Lewis, nato a Londra nel 1775, giovane segretario di ambasciata, ha viaggiato in lungo e in largo per l'Europa; nel suo Monaco e nelle varie storie collaterali che illustrano e complicano la trama, Lewis attinge dai modelli tedeschi ("Il Visionario" di Schiller,  http://deisepolcriecimiteri.blogspot.it/2017/06/commento-al-visionario-di-schiller.html
"Lo stregone" di Weit Weber, leggende tedesche come quella della "Monaca sanguinante" (*)  e dal "Faust" di Goethe) e francesi ("Il Diavolo in amore" di Cazotte, la "Justine" di de Sade, la letteratura anticlericale della Rivoluzione e l' "Auto da fé" di Gabiot), spagnoli, scozzesi, danesi (soprattutto dalla "Ballata di Alonso" e "Imogene"). Insomma, "il Monaco" riassume gli stimoli culturali e i dati della nuova sensibilità di tutta una generazione europea ed è come un sunto dei fermenti preromantici.

Questa la trama:

Ambrosio, priore dei domenicani di Madrid, soprannominato "l'uomo di Dio", è in odore di santità. Ma Satana ha deciso di punire il suo smisurato orgoglio e gli manda in convento la bellissima Matilde, travestita da monaco. Ambrosio cede alle lusinghe della carne e quando si stanca di Matilde si mette ad insidiare una delle sue penitenti, la bella Antonia. Con l'aiuto di Satana riesce ad introdursi nella camera della fanciulla ma viene sorpreso dalla vecchia madre; Ambrosio la strozza, poi fa bere ad Antonia un potente narcotico. Creduta morta da tutti, la fanciulla viene trasportata nei sotterranei della chiesa. E qui, nell'oscurità, fra le tombe, il frate la violenta e poi la trucida. (**)
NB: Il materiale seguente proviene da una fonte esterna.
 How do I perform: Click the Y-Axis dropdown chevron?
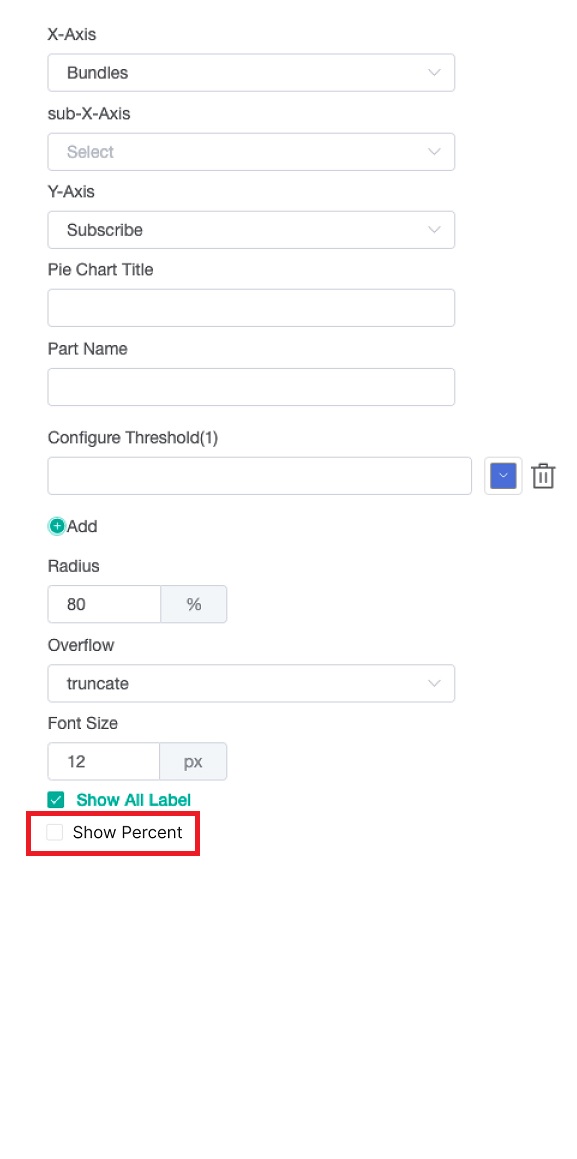coord(434,230)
Scoperto e denunciato alla Santa Inquisizione, Ambrosio viene arrestato, torturato e condannato al rogo.
Per sfuggire alla morte, tenta di stringere un patto con Satana e gli vende la sua anima; ma Satana non tiene fede al patto; gli rivela che le povere infelici che ha assassinato e violentato erano sua madre e sua sorella; poi si alza in volo con la sua preda tra le grinfie e giunto sopra orride montagne lo lascia precipitare.

Il libro provocò un enorme scandalo ed enorme fu il successo.
"Lo splendido cielo tempestoso del "Monaco" che copre e scopre con ardore senza precedenti il conflitto tra le aspirazioni alla più austera virtù e il desiderio carnale esasperato dalla più sottile provocazione", scriveva André Breton, "eserciterà un lungo fascino per tutto il XIX secolo".
E infatti non bisogna dimenticare quanto Victor Hugo deve a Lewis per il Claude Frollo di "Notre Dame de Paris" e per alcuni episodi dei "Miserabili" e quanto importante sia stata l'amicizia di Lewis per i grandi poeti inglesi Shelley e Byron.
Anche Charlotte Dacre stimava Lewis: https://deisepolcriecimiteri.blogspot.com/2020/10/zofloya-di-charlotte-dacre.html



(*) La Monaca Insanguinata è lo spettro di una che, forzata a diventar monaca dei genitori, non resistendo agli stimoli  del proprio temperamento "caldo e voluttuoso", si abbandona ad ogni sorta di eccessi, uccide ed è uccisa. è un tipo che si ritroverà nella Monaca di Monza del Manzoni. C'è da far notare che in gioventù Manzoni era stato assiduo lettore dei romanzi neri da progettare di scrivere un romanzo fantastico, idea che poi venne abbandonata. Altri autori italiani in parte influenzati da Ann Radcliffe e dai romanzi neri sono Guerrazzi, Giulio Carcano e Antonio Ranieri. Per approfondimenti vedi:  http://deisepolcriecimiteri.blogspot.it/2018/01/la-fanciulla-perseguitata-nei-romanzi.html

(**) Da ricordare che Lewis stesso fu influenzato dalla lettura di romanzi come "Intrigues monastiques ou l'Amour encapuchonné", 1739, ove un confessore assassina la giovinetta che ha disonorato e "Les victimes cloitrées", dramma di Monvel (1791) dove un malvagio prete fa chiudere in convento una fanciulla di cui vuole abusare.